**Exercise set**
a. Answer these questions about the article on Mass Minus Migration:
(i) At which rally was the pictured supporter?
(ii) Which numbers does the article say can be controlled, and which cannot?
(iii) What name does the article give to having massively more people leave the UK than enter?
b. Pick up the article on Mass Minus Migration after its final line and carry it forward.

**Selection**
/---
The Aim is Mass Minus Migration (not "Net Zero Migration")
- Alistair McConnachie
- 6 days ago
- 9 min read
Updated: 3 days ago

We must take steps to severely limit the numbers coming in, rather than hoping that somehow the numbers leaving will miraculously match the numbers entering each year. We can control the numbers coming in. We can't control the numbers leaving. If we do this, then we will quickly reach a situation of mass emigration from the UK each year; and the over-whelming majority of them will be foreigners, as we show from the official statistics. This article also includes a workable definition of the concept of "Native British". Pic: An AFFG supporter at the "Enough is Enough" rally in George Square, 7-9-24.
The aim is more people leaving than entering, on a massive scale!
Right now, we have the opposite. Huge numbers of people are entering with fewer leaving.
This means that the population is growing far in excess of the ability of the economy to keep pace; far in excess of the social and cultural fabric to hold; and far in excess of the ability to maintain the demographic basis of the nation as an overwhelmingly Native British population. (1)
We don't want our country to be turned into a different country. We don't want our country to be turned into a foreign country. For those of us who live in the big towns and cities, this process is becoming very obvious.
We want to stop this. And we want to reverse it.
We reverse it by ensuring that massively more people are leaving the UK than entering, every day, week, month and year.
We call this Mass Minus Migration. (2)
\---
**Dataset rows**
/---
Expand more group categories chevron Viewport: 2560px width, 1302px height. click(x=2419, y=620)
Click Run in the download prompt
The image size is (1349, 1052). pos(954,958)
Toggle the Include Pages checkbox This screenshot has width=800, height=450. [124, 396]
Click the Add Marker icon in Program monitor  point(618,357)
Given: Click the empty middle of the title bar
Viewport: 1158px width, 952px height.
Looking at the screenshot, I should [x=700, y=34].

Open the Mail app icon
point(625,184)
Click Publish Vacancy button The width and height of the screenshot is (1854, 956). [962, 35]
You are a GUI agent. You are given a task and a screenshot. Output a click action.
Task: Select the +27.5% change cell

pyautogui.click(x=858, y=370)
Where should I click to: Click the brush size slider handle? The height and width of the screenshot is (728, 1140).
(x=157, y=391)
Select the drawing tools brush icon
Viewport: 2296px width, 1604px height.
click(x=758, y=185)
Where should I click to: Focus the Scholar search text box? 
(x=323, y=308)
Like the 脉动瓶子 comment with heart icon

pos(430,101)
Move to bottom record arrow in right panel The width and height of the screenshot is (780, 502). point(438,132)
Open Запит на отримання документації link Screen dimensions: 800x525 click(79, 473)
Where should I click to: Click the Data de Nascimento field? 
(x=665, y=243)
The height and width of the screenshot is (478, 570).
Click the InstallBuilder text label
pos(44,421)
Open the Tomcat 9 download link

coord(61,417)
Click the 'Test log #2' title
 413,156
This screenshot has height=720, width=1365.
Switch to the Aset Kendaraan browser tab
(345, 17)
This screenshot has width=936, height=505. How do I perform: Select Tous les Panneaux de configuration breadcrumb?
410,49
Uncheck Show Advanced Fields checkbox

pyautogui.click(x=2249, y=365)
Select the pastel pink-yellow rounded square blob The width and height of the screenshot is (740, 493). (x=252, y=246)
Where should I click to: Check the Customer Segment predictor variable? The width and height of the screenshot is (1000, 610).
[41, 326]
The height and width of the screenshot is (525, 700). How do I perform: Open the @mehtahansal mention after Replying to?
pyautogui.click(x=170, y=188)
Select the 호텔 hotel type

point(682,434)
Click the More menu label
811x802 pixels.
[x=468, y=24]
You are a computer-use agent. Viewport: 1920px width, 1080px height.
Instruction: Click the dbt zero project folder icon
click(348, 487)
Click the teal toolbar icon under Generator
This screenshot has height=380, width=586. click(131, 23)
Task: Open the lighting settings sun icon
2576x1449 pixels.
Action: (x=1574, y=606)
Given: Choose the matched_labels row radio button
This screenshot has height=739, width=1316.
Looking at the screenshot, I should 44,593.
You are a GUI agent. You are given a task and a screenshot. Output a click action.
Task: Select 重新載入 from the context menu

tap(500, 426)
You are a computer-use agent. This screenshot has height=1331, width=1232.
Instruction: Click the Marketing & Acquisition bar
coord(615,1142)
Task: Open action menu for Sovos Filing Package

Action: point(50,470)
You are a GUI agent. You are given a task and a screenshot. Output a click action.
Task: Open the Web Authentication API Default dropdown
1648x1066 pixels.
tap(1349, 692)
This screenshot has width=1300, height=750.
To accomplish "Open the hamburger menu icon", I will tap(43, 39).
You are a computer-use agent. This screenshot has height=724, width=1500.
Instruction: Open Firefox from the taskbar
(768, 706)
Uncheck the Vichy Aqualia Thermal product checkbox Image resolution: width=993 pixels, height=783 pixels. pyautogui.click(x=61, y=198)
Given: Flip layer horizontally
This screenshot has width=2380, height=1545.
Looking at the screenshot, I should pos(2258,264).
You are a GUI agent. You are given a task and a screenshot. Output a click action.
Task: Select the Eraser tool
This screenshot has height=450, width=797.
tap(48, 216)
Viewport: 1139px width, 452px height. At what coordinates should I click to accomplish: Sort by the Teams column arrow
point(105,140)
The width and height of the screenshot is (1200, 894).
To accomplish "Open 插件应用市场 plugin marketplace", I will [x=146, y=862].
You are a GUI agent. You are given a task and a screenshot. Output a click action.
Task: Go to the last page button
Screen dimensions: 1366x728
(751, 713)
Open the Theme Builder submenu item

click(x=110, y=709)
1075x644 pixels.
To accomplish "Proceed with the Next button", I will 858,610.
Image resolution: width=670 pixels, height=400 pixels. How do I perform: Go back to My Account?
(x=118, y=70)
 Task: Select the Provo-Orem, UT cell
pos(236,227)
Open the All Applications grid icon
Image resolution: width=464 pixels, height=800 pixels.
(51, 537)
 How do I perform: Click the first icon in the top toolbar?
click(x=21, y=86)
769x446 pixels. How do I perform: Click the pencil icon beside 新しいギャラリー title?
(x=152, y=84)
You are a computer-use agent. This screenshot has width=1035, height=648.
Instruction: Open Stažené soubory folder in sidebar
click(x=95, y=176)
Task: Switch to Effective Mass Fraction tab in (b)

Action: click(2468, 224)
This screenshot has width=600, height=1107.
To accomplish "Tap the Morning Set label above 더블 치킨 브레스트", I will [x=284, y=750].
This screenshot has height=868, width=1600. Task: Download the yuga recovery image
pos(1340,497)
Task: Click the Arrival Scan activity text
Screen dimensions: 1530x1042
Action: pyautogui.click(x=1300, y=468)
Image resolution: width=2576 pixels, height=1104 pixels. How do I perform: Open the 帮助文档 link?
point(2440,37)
\---
**Answers provided**
a.
(i) The "Enough is Enough" rally in George Square, 7-9-24.
(ii) The numbers coming in can be controlled; the numbers leaving cannot.
(iii) Mass Minus Migration.

b.
Since this is our aim, we ask what is the correct immigration measurement (or "metric") which we should be targeting in order to ensure that we are on course for our aim of Mass Minus Migration.
But first…
UNDERSTANDING THE TERMS
Gross means "the total before deductions".
Gross Immigration (Gross-In) means the total number of people entering the country, in a given time period.
Gross Emigration (Gross-Out) means the total number of people leaving the country, in a given time period.
Net means "the total after deductions".
Net Immigration refers to the total of Gross-In minus Gross-Out, in a given time period.
Net Zero Immigration means that the same number come in as leave. For example 100K in and 100K out means the net is "zero".
"NET ZERO IMMIGRATION" – A FAILURE IN REASONING!
Perhaps some people use this "net zero immigration" metric in order not to sound as if they are "against immigration". To their detractors, they can say, "We're not against immigration. We just want the same numbers coming in as are leaving."
However, there are so many practical things wrong with targeting and tracking this metric:
1. Fundamentally, we Don't Want a Balance
We want more people leaving than entering. We want the Net figure to be a minus figure. We don't want it to be zero!
2. It takes No Account of the Practical Consequences of the Size of "the Churn"
For example, 5K could enter and 5K could leave, and they'd be happy. Or 3 million could enter, and 3 million could leave, and they'd be happy. Yet they appear oblivious to the practical consequences of the size of the different churns.
3. It takes No Account of the Types of People Entering versus those Leaving
Say 500K people arrive in one year. Say they are low-skilled, likely to be heavily dependent upon benefits, often from incompatible cultures, and young. Say in the same year, a different 500K leave, but they are highly-skilled, often wealthy, and maybe largely Native British, and older. Is that a reasonable "swop"? No, because it's not "like for like". Some may cheer that it's "balanced" on paper, but it's not balanced in reality.
4. Here's the Clincher! It is Impossible to Target the Net Figure because it includes a Variable – Gross Emigration – which we Cannot Control
What sense does it make to say that you want the numbers coming in to be the same as the numbers leaving, when you cannot control the numbers leaving! After all, people are leaving of their own free will. People are entering, for the most part, via a legal process which requires entry visas.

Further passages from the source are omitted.